▶ _Entries taken from a collection_:
☆ ☆ ☆

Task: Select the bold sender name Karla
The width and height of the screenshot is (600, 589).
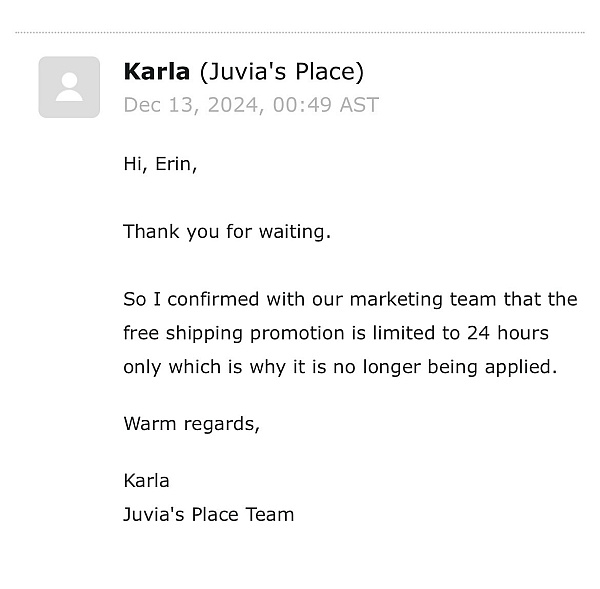Action: click(x=157, y=72)
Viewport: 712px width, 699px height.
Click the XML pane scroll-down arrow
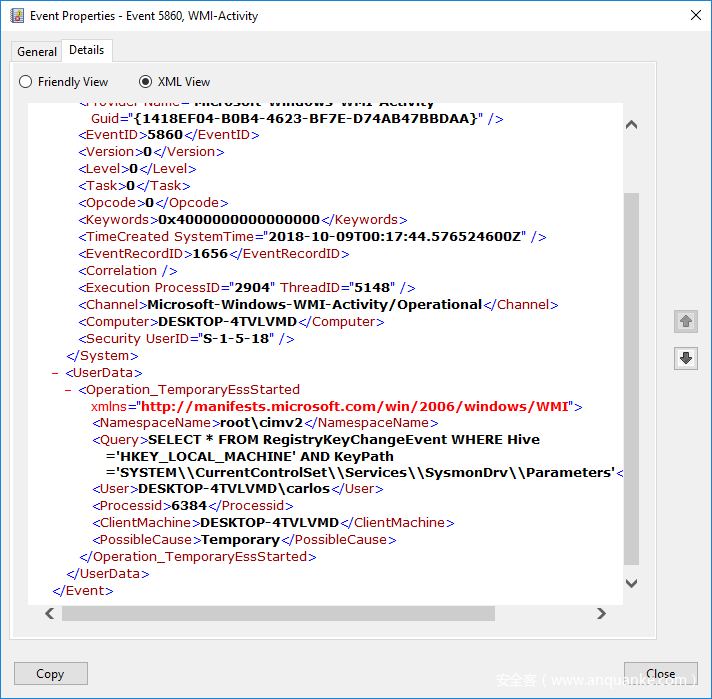pos(631,583)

☆ ☆ ☆

▶ _Prompt_:
In the copy, include every line of the records exactly and none of the images.

▶ _Response below_:
Task: Select the bold sender name Karla
The width and height of the screenshot is (600, 589).
Action: click(x=157, y=72)
Viewport: 712px width, 699px height.
Click the XML pane scroll-down arrow
pos(631,583)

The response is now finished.